- Born: Nathan Hale September 23, 1743 Hampstead, New Hampshire
- Died: September 23, 1780 (aged 37) Brooklyn, New York
- Allegiance: United States
- Branch: Continental Army
- Service years: 1774–1780
- Rank: Colonel
- Conflicts: American Revolutionary War Battle of Lexington and Concord; Battle of Bunker Hill; Siege of Fort Ticonderoga; Battle of Hubbardton;
- Relations: Enoch Hale (brother)

= Nathan Hale (colonel) =

American Revolutionary War officer

Nathan Hale (September 23, 1743 – September 23, 1780) was an American Revolutionary War officer who fought in the Battle of Lexington and Concord, Battle of Bunker Hill, and the Siege of Fort Ticonderoga, Hale was caught at British borders in Manhattan, New York and died as a POW at the age of 37.

== Family and early life ==
Nathan Hale was born in Hampstead, New Hampshire, son of Moses and Elizabeth (Wheeler) Hale. He was a descendant of Thomas Hale of Newbury, Massachusetts, who arrived in 1637 from Watton-At-Stone, Hertfordshire, England as the latter part of the Winthrop Fleet and Great Migration. There is no known relation between Colonel Nathan Hale and Captain Nathan Hale, the American spy hanged by the British in 1776.

In his teens, Hale moved with his family to the area that would become Rindge, New Hampshire. He married Abigail Grout, daughter of Col. John and Joanna (Boynton) Grout of Lunenburg, Massachusetts. When the town of Rindge was organized in 1768, Hale was chosen the first constable of the town, and served as the moderator of the annual town meetings in 1773, 1774 and 1775

== Service in the American Revolution ==
In 1774, Hale became the captain of a militia company of minutemen. Once Hale was told of the Battle of Lexington on April 19, 1775, he and his fifty men marched to Cambridge, Massachusetts, to join the Army of Observation.
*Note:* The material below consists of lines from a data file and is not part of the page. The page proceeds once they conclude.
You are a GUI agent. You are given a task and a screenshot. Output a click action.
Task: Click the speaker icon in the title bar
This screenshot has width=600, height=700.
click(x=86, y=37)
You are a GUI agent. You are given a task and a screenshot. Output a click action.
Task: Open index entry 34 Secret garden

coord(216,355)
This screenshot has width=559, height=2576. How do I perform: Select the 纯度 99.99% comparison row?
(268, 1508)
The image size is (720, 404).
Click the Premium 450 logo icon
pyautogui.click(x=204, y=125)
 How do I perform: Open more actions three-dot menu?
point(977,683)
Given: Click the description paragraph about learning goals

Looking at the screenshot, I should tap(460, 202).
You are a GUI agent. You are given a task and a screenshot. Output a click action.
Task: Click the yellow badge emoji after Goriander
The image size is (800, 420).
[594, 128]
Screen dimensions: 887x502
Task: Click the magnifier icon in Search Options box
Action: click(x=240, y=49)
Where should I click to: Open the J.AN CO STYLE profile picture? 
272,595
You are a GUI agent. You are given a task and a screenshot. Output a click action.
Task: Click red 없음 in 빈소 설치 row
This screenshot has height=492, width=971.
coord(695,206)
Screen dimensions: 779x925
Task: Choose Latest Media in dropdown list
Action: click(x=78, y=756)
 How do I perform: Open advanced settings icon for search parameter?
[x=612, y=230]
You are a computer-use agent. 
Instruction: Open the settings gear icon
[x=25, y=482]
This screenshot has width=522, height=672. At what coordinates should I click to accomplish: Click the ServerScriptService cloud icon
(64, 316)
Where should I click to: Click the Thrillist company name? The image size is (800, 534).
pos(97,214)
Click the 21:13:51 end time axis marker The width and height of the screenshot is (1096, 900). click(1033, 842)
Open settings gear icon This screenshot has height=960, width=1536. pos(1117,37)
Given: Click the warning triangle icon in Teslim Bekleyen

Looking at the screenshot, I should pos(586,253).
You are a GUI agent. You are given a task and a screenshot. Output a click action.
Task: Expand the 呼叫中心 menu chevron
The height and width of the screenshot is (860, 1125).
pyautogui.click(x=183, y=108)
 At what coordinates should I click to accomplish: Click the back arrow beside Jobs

On April 23, 1775, Hale was commissioned as a Major in the 3rd New Hampshire Regiment. They fought at the Battle of Bunker Hill on June 17, 1775. The Army of Observation (consisting of militiamen from Massachusetts, Connecticut, New Hampshire and Rhode Island) had about 2,400 men and the British had over 3,000. The colonies suffered 450 casualties and the British suffered 1,054 casualties in what has been described as a British Pyrrhic victory.

Hale was promoted to lieutenant-colonel of the 2nd New Hampshire Regiment on November 8, 1776. Achieving success in battle, he was again promoted to colonel on April 2, 1777. In the same year he served under Major General Arthur St. Clair at the Siege of Fort Ticonderoga in early July.

On July 4, 1777, the British managed to place two cannon and soldiers atop Mount Defiance, overlooking the fort. With no defense against artillery placed on the hill, General St. Clair and the officers decided to evacuate the fort in the dark of night. Hale's regiment and other stragglers from the retreating army were discovered by pursuing British forces at the Battle of Hubbardton a few days later, and he was taken prisoner on July 7, 1777.

His surrender and subsequent treatment by the British was the subject of controversy. Hale was later released on limited parole by the British, on the condition that he was not allowed to serve in the Army nor return to the enemy lines. He returned to Rindge, New Hampshire on July 20, 1777. Since he had not been exchanged as a prisoner of war, Hale was returned to prison on June 14, 1779. He hoped to be able to exonerate himself, but he died in prison on September 23, 1780, in New Utrecht, Brooklyn.